**Task brief:** Please repeat the listing exactly, with every line intact.

**Material for this task:**
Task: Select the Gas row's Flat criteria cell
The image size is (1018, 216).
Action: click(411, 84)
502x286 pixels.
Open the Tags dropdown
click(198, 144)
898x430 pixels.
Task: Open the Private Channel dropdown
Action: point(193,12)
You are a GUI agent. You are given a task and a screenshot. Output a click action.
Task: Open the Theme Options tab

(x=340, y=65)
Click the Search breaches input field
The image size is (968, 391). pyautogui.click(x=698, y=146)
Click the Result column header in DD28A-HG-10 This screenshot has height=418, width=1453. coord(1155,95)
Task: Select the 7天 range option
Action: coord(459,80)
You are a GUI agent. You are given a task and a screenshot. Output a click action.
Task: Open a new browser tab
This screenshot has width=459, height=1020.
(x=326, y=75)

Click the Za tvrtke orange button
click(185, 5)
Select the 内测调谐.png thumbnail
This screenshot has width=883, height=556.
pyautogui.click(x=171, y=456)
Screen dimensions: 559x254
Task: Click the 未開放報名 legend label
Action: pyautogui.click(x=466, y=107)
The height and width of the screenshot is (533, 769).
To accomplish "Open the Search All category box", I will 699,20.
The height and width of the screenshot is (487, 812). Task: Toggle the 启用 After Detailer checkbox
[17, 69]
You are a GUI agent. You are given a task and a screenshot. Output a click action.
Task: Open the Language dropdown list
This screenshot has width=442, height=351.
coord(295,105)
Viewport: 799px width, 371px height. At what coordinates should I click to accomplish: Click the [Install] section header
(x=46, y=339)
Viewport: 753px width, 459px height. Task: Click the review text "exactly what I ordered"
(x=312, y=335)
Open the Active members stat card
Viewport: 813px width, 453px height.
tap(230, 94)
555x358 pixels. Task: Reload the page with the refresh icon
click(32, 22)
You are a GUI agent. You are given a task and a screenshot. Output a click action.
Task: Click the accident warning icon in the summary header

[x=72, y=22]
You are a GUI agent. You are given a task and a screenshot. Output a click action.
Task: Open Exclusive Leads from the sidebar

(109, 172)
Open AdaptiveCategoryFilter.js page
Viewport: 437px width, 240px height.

**Written solution:**
Task: Select the Gas row's Flat criteria cell
The image size is (1018, 216).
Action: click(411, 84)
502x286 pixels.
Open the Tags dropdown
click(198, 144)
898x430 pixels.
Task: Open the Private Channel dropdown
Action: point(193,12)
You are a GUI agent. You are given a task and a screenshot. Output a click action.
Task: Open the Theme Options tab

(x=340, y=65)
Click the Search breaches input field
The image size is (968, 391). pyautogui.click(x=698, y=146)
Click the Result column header in DD28A-HG-10 This screenshot has height=418, width=1453. coord(1155,95)
Task: Select the 7天 range option
Action: coord(459,80)
You are a GUI agent. You are given a task and a screenshot. Output a click action.
Task: Open a new browser tab
This screenshot has width=459, height=1020.
(x=326, y=75)

Click the Za tvrtke orange button
click(185, 5)
Select the 内测调谐.png thumbnail
This screenshot has width=883, height=556.
pyautogui.click(x=171, y=456)
Screen dimensions: 559x254
Task: Click the 未開放報名 legend label
Action: pyautogui.click(x=466, y=107)
The height and width of the screenshot is (533, 769).
To accomplish "Open the Search All category box", I will 699,20.
The height and width of the screenshot is (487, 812). Task: Toggle the 启用 After Detailer checkbox
[17, 69]
You are a GUI agent. You are given a task and a screenshot. Output a click action.
Task: Open the Language dropdown list
This screenshot has width=442, height=351.
coord(295,105)
Viewport: 799px width, 371px height. At what coordinates should I click to accomplish: Click the [Install] section header
(x=46, y=339)
Viewport: 753px width, 459px height. Task: Click the review text "exactly what I ordered"
(x=312, y=335)
Open the Active members stat card
Viewport: 813px width, 453px height.
tap(230, 94)
555x358 pixels. Task: Reload the page with the refresh icon
click(32, 22)
You are a GUI agent. You are given a task and a screenshot. Output a click action.
Task: Click the accident warning icon in the summary header

[x=72, y=22]
You are a GUI agent. You are given a task and a screenshot. Output a click action.
Task: Open Exclusive Leads from the sidebar

(109, 172)
Open AdaptiveCategoryFilter.js page
Viewport: 437px width, 240px height.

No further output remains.